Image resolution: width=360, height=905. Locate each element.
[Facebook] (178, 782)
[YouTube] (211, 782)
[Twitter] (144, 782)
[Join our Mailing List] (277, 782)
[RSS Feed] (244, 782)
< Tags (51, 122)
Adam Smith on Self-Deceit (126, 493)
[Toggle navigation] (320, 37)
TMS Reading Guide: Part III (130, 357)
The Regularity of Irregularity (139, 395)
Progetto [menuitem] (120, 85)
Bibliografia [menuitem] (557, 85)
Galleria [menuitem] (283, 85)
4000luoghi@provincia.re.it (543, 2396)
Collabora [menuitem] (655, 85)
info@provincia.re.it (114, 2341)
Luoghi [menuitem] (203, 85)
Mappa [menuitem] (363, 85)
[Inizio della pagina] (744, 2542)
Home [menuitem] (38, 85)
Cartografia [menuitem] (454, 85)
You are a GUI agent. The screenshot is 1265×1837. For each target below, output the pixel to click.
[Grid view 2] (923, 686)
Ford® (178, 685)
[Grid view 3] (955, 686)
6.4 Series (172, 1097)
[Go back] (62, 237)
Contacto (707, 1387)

- - -

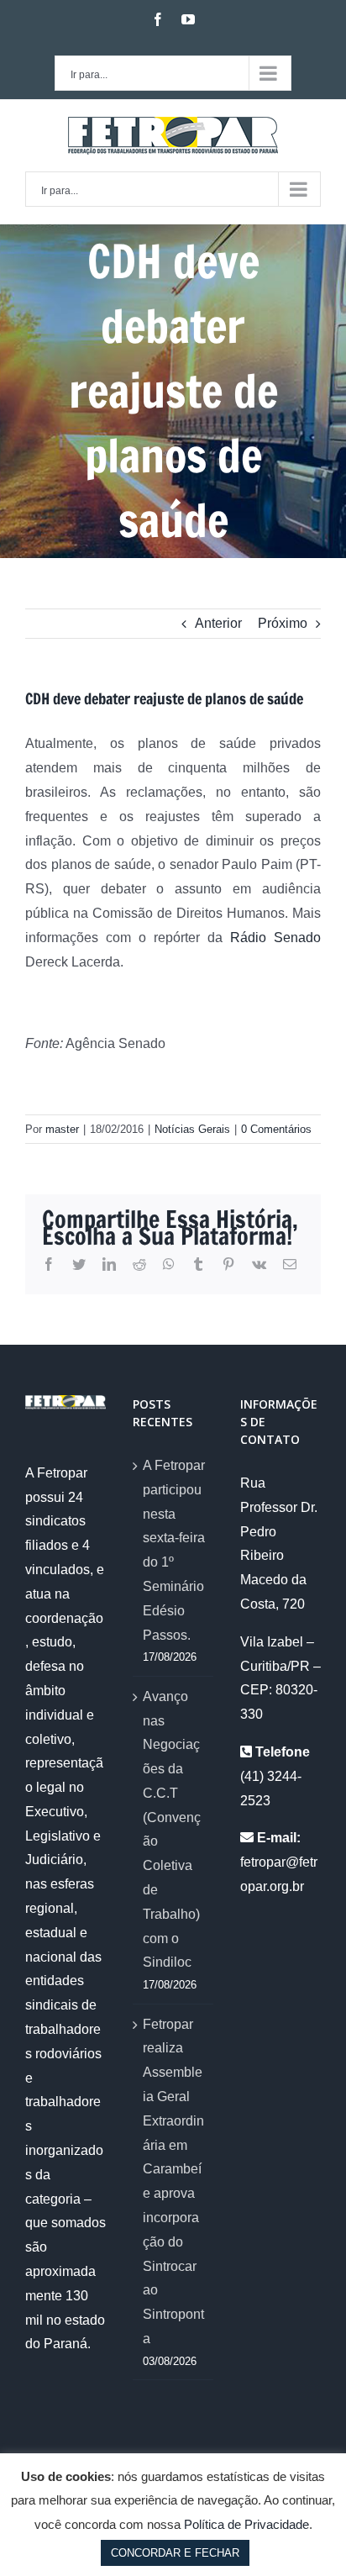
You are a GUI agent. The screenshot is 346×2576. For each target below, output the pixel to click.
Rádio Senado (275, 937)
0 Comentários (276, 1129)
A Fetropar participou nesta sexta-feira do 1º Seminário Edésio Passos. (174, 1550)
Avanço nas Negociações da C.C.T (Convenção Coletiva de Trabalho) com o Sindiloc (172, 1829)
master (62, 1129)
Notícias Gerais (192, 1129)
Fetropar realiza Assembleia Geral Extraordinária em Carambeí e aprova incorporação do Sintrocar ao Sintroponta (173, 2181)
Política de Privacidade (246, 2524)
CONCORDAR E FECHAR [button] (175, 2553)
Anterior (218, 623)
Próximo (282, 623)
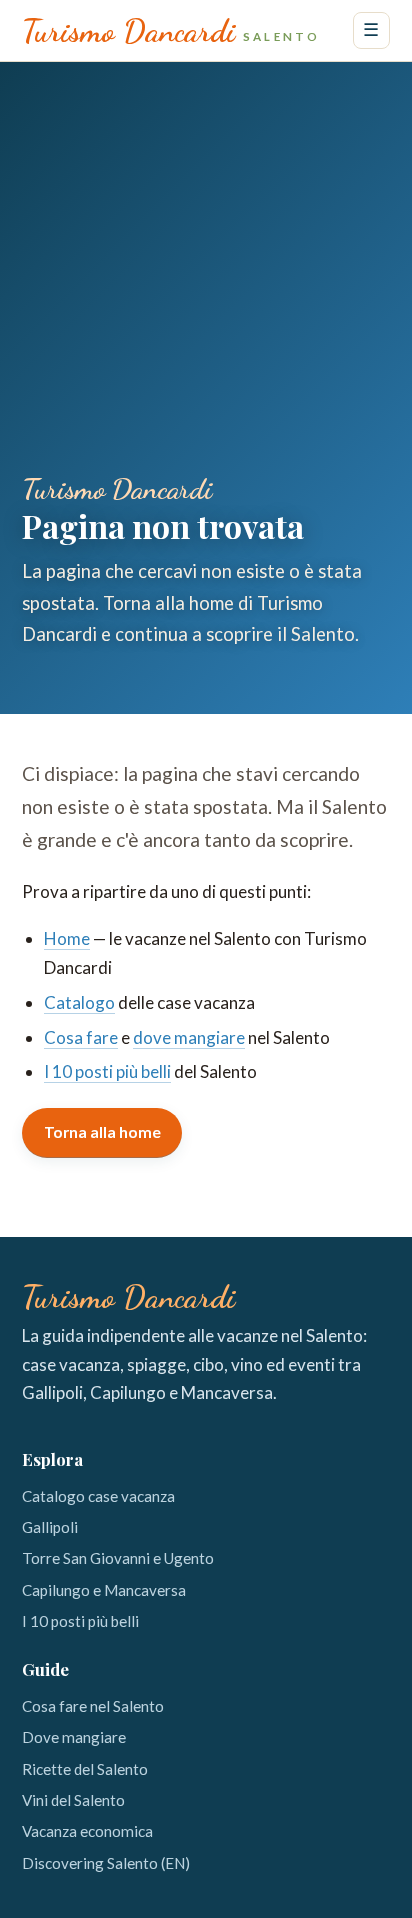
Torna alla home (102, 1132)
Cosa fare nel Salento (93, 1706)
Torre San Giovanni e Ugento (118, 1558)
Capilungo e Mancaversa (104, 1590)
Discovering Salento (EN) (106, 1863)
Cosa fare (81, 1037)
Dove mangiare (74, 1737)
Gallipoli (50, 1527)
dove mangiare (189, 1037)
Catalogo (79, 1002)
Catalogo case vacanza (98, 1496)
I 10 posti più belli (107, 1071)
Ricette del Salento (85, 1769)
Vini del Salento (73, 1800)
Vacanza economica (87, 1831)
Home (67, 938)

- - -

_INSTRUCTIONS FOR THE TASK_
Looking at the data above, give the number of lines that include "screenshot"; add nothing else.

_SOLUTION_
2